2005 · Centro storico di Chieri (TO)

Secondo premio.

  • Con: A. Vanoni, M. Bisaccia (Consulente Agronomo).
  • Collaboratori: M.S. Cadario, G. Salandini.

Il progetto confrontandosi per certi aspetti con la magnifica veduta di Chieri contenuta nel “Theatrum Sabaudiae” del 1682, ripropone lo spazio aperto della grande corte rurale mantenendone e ricostruendone le parti lungo le attuali via Tana, via Gualdo e lungo il vicolo verso via delle Orfane così da conferire un disegno unitario al nuovo complesso architettonico sede di alloggi per giovani, anziani e spazi collettivi.

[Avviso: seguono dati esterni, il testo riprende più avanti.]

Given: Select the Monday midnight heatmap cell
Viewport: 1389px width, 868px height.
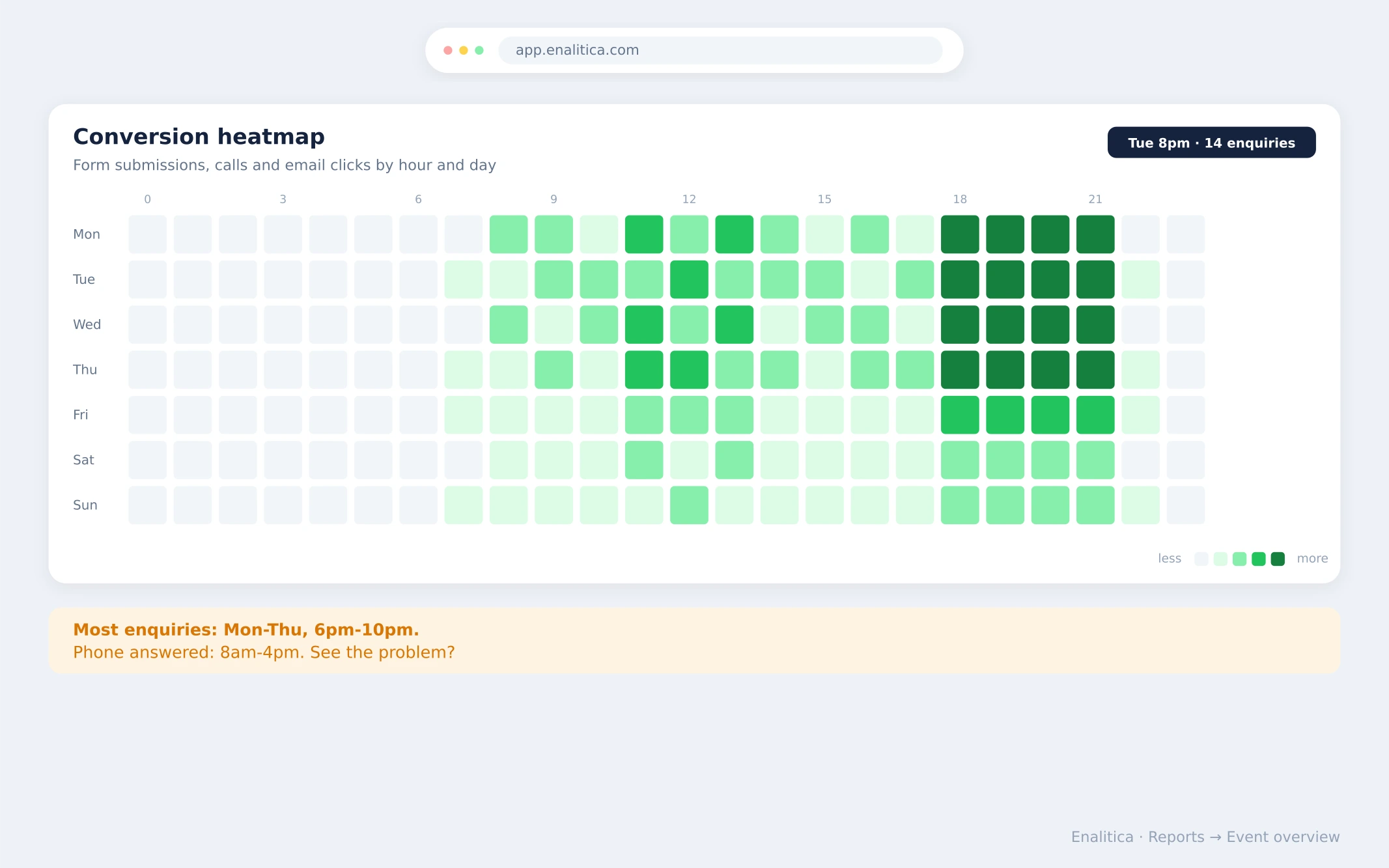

Per le aree di Piazza Trento, Trieste e via S. Pellico si prevede un percorso pedonale che in determinati punti è affiancato da delle lunghe vasche, memoria dell’antico “fossato degli Alemanni” e dell’acqua che vi scorreva. Nell’area Ex Caselli, la nuova gradonata a “L” e il padiglione vetrato delimitano uno spazio perfettamente quadrato che rievoca l’antica corte del convento di Sant’Andrea. All’incrocio di via Tana con viale Fasano si propone infine la ricostruzione parziale (in legno) della scomparsa Porta di Sant’Andrea: un elemento che rievoca uno degli accessi più importanti al centro città e che funge altresì da nuovo ingresso pedonale al parco lungo le mura e il rio Tepice.